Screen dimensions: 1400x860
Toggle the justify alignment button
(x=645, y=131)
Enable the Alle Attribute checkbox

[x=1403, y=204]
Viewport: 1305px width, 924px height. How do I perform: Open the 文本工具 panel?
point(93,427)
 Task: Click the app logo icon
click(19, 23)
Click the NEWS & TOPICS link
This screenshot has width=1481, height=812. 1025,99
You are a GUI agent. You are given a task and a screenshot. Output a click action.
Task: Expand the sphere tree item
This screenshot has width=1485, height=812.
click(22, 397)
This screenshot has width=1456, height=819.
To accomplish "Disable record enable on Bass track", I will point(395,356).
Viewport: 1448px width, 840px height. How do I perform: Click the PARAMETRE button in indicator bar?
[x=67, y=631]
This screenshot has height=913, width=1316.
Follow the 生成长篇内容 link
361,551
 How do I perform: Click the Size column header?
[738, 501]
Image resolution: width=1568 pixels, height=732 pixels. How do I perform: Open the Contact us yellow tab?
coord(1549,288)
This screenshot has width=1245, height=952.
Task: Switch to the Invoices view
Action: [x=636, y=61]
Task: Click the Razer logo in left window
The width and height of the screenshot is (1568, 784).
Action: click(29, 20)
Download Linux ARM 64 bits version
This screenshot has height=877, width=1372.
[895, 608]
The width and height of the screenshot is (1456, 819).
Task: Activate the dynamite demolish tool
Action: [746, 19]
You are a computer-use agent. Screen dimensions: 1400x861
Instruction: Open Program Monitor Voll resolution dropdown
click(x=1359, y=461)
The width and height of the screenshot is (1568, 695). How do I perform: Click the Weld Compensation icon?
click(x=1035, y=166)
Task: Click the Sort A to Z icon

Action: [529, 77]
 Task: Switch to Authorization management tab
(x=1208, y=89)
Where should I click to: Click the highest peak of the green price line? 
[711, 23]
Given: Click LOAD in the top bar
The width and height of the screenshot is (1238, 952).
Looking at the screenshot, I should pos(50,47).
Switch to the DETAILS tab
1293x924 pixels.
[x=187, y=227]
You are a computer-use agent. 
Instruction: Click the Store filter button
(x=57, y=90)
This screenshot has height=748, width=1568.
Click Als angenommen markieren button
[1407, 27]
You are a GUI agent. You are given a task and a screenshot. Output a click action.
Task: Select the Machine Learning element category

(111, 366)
———
What the task requires: Your answer should be the lines above from the one containing "This screenshot has width=1485, height=812." through the one containing "Task: Click the Razer logo in left window", copied exactly and with both ends kept.

Finished exercise:
This screenshot has width=1485, height=812.
click(22, 397)
This screenshot has width=1456, height=819.
To accomplish "Disable record enable on Bass track", I will point(395,356).
Viewport: 1448px width, 840px height. How do I perform: Click the PARAMETRE button in indicator bar?
[x=67, y=631]
This screenshot has height=913, width=1316.
Follow the 生成长篇内容 link
361,551
 How do I perform: Click the Size column header?
[738, 501]
Image resolution: width=1568 pixels, height=732 pixels. How do I perform: Open the Contact us yellow tab?
coord(1549,288)
This screenshot has width=1245, height=952.
Task: Switch to the Invoices view
Action: [x=636, y=61]
Task: Click the Razer logo in left window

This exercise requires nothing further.